Присутствующие заволновались; послышался ропот, ибо не только граждане Льежа, но даже многие из солдат самого де ла Марка, не признававшие ничего святого, все-таки чтили Трех Кельнских Царей, как их обыкновенно называли.
— Впрочем, я не хотел оскорбить своими словами блаженной памяти трех святых, — сказал де ла Марк, — но я решил стать епископом и хочу, чтобы все это знали. Государь, соединяющий в своих руках власть светскую и духовную — власть карать и миловать, — что может быть удобнее для такой шайки разбойников, как вы? Кто другой решится дать вам отпущение грехов?.. Но что же вы стоите, благородный бургомистр? Подойдите поближе, сядьте возле меня — я сейчас покажу вам, как я умею освобождать нужные мне места… Привести сюда нашего предшественника — епископа!
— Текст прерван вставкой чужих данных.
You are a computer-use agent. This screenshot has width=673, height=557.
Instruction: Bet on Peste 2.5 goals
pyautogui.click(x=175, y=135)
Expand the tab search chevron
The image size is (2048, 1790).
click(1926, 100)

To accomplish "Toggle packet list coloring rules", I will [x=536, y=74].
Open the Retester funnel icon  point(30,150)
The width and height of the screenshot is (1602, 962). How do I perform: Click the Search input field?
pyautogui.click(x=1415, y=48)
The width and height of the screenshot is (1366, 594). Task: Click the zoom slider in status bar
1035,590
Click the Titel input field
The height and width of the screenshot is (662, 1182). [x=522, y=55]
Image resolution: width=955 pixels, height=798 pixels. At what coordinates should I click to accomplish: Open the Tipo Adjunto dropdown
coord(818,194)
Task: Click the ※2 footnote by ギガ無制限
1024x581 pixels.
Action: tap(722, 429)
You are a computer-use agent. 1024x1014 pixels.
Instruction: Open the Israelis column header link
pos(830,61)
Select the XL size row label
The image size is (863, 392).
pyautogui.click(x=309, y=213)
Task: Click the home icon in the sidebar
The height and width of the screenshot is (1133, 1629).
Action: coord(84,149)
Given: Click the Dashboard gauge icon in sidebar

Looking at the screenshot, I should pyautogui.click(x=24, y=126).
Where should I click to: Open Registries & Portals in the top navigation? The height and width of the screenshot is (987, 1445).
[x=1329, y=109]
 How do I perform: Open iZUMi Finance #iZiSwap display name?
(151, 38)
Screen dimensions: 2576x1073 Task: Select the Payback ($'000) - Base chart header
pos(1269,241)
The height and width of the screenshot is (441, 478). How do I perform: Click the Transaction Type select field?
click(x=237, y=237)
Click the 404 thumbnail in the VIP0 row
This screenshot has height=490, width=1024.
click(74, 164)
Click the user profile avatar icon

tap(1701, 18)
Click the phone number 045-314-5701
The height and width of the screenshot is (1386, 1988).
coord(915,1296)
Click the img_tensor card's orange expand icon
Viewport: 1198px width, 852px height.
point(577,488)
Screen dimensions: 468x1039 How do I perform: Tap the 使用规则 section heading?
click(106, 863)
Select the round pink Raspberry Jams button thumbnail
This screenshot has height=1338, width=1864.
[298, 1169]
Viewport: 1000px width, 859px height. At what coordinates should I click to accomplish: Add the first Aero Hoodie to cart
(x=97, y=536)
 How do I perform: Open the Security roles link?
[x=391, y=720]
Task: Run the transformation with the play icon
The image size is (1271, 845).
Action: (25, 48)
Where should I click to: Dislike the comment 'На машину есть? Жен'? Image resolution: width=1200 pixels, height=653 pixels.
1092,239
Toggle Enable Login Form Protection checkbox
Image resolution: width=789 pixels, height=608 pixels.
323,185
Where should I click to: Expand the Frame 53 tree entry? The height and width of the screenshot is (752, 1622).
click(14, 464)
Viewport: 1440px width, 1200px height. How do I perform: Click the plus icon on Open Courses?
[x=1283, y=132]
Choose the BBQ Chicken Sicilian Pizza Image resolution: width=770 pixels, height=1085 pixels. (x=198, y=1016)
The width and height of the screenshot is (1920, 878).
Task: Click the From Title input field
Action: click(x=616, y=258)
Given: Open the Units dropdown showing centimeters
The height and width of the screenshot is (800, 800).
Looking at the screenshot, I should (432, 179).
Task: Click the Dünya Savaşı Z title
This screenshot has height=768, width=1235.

В зале началось движение. Воспользовавшись этим, Павийон поблагодарил де ла Марка за оказанную ему честь и поместился подальше от него, на нижнем конце стола. Вся свита синдика последовала за ним по пятам, как стадо баранов, которое, завидев чужую собаку, теснится к своему вожаку, считая его опытнее и смелее себя. На том же конце стола, где они поместились, сказал красивый юноша, почти мальчик — как говорили, побочный сын де ла Марка, которого он любил и к которому относился подчас даже с нежностью. Мать этого мальчика, красавица, возлюбленная де ла Марка, пала от его руки; он убил ее в припадке пьяной злобы или ревности и оплакивал ее смерть, насколько такой изверг способен что-либо оплакивать. Быть может, это и было причиной его привязанности к сыну. Квентин, знавший все эти подробности от старика настоятеля, сел насколько мог ближе к юноше, решив, что он может пригодиться ему либо как защитник, либо как заложник, если все другие пути к спасению будут отрезаны.
В то время как все застыли, напряженно ожидая исполнения приказания де ла Марка, один из спутников Павийона шепнул Петеру:
— Кажется, хозяин сказал, что эта красотка — его дочка? Но это совсем не наша Трудхен! Трудхен будет дюйма на два пониже, притом же эта — черноволосая.
Видишь, вон из-под ее покрывала выглядывает прядка волос. Клянусь святым Михаилом с нашей рыночной площади, это все равно что назвать черную кожу белой кожей теленка!
— Потише, потише! Тебе что за дело, если хозяину взбрело в голову поживиться дичинкой епископа без ведома нашей хозяйки? Не нам с тобой шпионить за ним, — довольно удачно нашелся Петер.
— Разумеется, нет, братец, — ответил тот, — только я никогда бы не подумал, что он, в его годы, способен пускаться на такие дела… Черт возьми, однако, какая пугливая козочка! Вишь, как прячется за чужие спины, чтоб ее не сглазили солдаты… Но постой, что это они собираются делать с бедным старым епископом?
В эту минуту солдаты де ла Марка втащили Льежского епископа, Людовика Бурбона, в зал его собственного дворца. Его растерзанный вид, всклокоченные волосы и борода красноречиво говорили о том, как они с ним обращались; в насмешку над его высоким духовным саном на него было наскоро накинуто епископское облачение. По счастью, как подумал Квентин, графиня Изабелла сидела так, что не могла видеть происходившей сцены; увидев своего доброго покровителя в таком ужасном положении, она бы, пожалуй, невольно выдала себя и погубила все дело. И молодой человек поспешил стать перед ней таким образом, чтоб совсем загородить от нее происходившее и защитить ее от посторонних взглядов.